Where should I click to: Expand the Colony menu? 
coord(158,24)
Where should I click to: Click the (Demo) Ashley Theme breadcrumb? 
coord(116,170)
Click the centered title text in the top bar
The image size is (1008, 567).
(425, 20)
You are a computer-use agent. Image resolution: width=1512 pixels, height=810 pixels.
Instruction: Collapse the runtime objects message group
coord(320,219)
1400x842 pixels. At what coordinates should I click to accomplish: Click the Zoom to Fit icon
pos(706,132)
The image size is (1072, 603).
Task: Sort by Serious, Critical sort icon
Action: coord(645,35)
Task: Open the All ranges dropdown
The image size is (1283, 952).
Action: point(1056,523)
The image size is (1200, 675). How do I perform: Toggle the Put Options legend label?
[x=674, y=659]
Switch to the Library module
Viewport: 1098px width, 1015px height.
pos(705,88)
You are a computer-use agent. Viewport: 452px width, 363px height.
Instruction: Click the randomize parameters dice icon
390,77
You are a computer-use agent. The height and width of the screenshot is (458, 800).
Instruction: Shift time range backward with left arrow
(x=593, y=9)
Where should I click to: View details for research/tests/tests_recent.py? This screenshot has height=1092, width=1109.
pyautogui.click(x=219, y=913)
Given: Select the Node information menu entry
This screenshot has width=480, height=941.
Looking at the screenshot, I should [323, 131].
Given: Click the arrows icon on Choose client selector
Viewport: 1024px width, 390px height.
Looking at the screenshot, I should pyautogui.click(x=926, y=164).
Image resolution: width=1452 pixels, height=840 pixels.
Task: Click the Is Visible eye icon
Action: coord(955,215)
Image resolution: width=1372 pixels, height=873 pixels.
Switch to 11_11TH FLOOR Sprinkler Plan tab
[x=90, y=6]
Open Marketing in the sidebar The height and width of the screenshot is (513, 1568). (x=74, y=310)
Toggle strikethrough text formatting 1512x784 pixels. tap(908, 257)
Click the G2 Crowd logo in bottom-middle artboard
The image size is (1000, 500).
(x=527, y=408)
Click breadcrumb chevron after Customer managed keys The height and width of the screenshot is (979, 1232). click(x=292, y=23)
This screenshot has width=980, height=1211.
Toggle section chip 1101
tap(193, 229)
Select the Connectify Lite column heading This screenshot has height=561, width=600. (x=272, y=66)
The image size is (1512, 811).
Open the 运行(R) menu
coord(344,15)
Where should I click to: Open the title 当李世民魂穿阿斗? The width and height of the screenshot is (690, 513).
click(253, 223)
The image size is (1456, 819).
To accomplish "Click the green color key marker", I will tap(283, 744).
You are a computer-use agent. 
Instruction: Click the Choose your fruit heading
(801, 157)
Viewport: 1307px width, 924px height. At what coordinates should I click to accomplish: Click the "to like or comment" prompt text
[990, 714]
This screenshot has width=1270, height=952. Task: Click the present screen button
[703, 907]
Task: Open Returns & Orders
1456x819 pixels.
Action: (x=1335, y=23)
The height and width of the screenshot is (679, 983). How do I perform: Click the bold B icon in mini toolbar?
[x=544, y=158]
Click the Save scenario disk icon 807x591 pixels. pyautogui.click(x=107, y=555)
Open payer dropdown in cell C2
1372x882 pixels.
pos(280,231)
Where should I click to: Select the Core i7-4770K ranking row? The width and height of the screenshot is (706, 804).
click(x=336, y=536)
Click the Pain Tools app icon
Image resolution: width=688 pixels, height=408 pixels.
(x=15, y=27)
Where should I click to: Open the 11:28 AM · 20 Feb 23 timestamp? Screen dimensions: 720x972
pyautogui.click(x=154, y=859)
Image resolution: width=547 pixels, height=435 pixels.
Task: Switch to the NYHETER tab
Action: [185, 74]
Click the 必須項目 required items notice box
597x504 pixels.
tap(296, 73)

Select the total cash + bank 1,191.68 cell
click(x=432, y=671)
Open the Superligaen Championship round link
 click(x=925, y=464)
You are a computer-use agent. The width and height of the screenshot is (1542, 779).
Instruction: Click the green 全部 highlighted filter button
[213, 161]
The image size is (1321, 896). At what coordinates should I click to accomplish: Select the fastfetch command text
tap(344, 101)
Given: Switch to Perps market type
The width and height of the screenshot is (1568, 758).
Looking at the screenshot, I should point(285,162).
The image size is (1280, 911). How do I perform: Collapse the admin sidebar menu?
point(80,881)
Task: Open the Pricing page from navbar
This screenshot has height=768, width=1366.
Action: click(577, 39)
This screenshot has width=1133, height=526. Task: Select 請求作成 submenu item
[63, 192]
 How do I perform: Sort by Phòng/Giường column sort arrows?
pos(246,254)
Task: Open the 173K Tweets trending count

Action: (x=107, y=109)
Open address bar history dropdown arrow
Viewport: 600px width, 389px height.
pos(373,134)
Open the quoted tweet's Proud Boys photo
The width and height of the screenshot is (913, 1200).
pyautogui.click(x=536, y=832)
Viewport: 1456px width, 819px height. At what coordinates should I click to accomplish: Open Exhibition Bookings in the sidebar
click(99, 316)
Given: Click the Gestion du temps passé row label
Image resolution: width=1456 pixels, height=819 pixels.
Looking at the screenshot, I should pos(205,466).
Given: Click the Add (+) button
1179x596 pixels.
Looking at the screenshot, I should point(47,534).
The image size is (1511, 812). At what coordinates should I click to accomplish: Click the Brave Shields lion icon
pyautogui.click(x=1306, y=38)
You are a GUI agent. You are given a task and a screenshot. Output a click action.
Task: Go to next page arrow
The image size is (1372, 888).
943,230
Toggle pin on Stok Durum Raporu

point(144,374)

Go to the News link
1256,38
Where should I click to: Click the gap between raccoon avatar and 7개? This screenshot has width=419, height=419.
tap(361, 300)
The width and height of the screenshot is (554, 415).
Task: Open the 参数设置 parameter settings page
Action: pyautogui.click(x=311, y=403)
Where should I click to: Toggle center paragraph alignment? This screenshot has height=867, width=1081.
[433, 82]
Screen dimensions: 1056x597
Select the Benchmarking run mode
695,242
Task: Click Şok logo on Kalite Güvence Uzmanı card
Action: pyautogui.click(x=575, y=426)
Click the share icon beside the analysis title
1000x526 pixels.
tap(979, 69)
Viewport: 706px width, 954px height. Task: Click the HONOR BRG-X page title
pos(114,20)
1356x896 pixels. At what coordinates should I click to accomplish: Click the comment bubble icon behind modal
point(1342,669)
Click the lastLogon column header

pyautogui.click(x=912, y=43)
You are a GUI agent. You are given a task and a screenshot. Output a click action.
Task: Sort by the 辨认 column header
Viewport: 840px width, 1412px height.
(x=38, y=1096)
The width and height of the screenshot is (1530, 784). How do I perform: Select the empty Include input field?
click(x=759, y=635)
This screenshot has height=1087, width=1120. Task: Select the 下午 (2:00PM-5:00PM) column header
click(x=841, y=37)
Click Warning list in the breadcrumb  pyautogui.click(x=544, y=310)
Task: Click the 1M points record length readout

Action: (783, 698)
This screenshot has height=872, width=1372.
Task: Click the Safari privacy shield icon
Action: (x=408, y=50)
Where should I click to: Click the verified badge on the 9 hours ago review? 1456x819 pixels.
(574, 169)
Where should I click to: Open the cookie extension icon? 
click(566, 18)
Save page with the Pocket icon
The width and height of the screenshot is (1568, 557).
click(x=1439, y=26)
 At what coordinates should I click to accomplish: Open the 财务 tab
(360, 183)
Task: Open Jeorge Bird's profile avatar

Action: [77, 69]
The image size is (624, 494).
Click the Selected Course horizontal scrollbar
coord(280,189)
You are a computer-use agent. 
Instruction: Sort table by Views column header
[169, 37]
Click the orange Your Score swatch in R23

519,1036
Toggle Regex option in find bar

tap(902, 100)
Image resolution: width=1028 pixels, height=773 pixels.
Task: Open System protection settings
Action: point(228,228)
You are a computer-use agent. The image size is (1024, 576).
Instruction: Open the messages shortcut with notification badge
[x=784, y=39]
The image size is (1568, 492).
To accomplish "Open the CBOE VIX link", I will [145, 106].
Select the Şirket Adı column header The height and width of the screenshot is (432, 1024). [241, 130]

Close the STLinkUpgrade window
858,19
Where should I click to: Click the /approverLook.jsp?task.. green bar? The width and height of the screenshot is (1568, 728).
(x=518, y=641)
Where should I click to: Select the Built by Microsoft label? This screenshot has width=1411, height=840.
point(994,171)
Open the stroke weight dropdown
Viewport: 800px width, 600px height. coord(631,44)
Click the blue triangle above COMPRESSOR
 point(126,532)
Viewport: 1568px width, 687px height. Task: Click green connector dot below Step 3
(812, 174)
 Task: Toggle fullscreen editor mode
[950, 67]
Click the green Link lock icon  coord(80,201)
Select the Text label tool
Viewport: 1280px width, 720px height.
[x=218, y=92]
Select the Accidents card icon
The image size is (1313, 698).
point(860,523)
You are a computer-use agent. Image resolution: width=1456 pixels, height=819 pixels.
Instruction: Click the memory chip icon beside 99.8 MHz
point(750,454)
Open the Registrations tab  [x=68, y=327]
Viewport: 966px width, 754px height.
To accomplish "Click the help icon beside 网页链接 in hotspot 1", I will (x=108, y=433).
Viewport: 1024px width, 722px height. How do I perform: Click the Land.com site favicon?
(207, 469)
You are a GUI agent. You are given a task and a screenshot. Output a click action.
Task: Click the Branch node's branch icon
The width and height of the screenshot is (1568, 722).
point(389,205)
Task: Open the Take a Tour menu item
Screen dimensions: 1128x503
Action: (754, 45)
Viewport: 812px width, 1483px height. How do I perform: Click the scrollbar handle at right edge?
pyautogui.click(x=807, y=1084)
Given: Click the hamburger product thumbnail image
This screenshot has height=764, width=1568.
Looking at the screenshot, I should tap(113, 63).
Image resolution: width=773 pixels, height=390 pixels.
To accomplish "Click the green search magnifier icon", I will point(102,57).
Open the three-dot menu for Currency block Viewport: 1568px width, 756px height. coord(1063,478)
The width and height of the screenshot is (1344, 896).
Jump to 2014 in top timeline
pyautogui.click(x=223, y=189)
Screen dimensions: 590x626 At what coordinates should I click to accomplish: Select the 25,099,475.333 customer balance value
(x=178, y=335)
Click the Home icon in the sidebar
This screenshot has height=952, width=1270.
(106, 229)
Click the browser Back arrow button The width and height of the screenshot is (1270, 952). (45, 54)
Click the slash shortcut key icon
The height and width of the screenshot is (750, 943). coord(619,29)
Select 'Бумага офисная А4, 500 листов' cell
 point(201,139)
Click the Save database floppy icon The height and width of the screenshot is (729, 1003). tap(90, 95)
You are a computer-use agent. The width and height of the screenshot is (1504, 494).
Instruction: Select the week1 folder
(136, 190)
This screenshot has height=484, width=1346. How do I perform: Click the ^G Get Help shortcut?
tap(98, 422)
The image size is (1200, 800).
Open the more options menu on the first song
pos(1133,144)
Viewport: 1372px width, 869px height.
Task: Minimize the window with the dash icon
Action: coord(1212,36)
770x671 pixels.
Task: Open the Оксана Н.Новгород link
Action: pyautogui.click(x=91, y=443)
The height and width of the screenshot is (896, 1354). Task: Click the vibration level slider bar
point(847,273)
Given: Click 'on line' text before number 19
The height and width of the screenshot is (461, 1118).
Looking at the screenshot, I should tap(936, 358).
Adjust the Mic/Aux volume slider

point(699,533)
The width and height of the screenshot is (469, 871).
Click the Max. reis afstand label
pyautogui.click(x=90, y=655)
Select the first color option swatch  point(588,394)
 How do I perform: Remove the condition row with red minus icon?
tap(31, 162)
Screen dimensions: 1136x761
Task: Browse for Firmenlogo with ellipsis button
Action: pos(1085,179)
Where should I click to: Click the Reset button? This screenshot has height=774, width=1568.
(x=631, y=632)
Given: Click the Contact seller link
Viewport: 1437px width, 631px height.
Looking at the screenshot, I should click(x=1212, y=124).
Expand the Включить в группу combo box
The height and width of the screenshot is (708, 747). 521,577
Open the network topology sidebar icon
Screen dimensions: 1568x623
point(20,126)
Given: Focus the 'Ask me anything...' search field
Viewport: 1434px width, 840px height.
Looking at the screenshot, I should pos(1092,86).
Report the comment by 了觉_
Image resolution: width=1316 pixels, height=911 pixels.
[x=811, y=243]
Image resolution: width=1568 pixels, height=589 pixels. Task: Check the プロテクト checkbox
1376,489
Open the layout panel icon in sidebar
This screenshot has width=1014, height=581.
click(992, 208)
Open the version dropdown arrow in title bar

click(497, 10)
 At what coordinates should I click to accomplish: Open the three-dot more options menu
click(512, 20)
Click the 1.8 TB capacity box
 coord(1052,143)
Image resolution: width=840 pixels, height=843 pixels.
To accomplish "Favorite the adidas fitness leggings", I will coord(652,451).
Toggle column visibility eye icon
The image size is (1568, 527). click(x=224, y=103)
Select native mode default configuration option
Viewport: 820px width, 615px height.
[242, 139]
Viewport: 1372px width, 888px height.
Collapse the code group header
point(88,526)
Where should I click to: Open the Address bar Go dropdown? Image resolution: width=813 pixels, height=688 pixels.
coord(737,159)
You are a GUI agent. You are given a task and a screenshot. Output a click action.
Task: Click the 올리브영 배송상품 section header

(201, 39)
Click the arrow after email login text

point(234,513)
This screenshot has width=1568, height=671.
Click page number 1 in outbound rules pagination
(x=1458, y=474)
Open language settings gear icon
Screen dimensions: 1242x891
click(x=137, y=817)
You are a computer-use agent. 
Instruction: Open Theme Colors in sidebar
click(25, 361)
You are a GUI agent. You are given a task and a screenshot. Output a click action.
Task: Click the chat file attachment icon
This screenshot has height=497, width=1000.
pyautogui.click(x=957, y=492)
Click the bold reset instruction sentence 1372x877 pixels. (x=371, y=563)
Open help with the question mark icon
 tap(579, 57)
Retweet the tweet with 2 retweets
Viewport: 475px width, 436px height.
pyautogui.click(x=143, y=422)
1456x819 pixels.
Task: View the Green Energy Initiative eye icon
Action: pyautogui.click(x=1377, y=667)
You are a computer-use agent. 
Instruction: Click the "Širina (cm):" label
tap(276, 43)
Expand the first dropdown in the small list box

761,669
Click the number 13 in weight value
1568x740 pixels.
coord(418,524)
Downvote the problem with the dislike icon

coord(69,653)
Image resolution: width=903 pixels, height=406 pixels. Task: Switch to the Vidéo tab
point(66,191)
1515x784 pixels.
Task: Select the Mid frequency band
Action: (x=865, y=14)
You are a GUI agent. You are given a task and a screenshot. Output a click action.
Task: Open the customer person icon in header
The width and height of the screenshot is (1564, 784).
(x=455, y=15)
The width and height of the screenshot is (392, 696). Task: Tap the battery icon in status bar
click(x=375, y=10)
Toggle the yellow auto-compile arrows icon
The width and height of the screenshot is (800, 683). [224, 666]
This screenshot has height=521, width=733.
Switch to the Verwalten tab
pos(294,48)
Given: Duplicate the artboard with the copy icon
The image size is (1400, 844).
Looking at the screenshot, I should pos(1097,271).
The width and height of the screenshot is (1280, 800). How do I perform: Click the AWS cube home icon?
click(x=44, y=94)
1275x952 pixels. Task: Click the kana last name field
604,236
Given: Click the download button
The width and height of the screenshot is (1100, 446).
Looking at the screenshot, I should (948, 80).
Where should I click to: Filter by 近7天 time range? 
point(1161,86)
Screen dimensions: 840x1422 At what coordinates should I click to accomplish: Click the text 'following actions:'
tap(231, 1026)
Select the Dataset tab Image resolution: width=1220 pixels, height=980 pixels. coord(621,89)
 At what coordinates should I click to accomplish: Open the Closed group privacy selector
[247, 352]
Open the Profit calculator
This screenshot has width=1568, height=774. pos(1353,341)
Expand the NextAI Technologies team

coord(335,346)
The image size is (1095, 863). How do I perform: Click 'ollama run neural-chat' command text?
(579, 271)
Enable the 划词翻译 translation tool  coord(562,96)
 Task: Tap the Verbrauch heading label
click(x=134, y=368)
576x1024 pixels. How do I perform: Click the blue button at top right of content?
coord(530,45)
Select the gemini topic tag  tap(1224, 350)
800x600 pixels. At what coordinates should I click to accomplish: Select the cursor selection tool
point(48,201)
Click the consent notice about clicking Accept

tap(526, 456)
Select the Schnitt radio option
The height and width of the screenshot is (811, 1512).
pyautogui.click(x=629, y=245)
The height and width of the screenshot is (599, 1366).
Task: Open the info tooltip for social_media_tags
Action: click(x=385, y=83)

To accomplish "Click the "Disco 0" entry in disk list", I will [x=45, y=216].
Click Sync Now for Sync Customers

## Task details
Output the material as a numbered list, starting at the line containing "How do I perform: Remove" and ending at the line containing "click(497, 10)", with both of those lines included and blank lines left out.

## Output
1.  How do I perform: Remove the condition row with red minus icon?
2. tap(31, 162)
3. Screen dimensions: 1136x761
4. Task: Browse for Firmenlogo with ellipsis button
5. Action: pos(1085,179)
6. Where should I click to: Click the Reset button? This screenshot has height=774, width=1568.
7. (x=631, y=632)
8. Given: Click the Contact seller link
9. Viewport: 1437px width, 631px height.
10. Looking at the screenshot, I should click(x=1212, y=124).
11. Expand the Включить в группу combo box
12. The height and width of the screenshot is (708, 747). 521,577
13. Open the network topology sidebar icon
14. Screen dimensions: 1568x623
15. point(20,126)
16. Given: Focus the 'Ask me anything...' search field
17. Viewport: 1434px width, 840px height.
18. Looking at the screenshot, I should pos(1092,86).
19. Report the comment by 了觉_
20. Image resolution: width=1316 pixels, height=911 pixels.
21. [x=811, y=243]
22. Image resolution: width=1568 pixels, height=589 pixels. Task: Check the プロテクト checkbox
23. 1376,489
24. Open the layout panel icon in sidebar
25. This screenshot has width=1014, height=581.
26. click(992, 208)
27. Open the version dropdown arrow in title bar
28. click(497, 10)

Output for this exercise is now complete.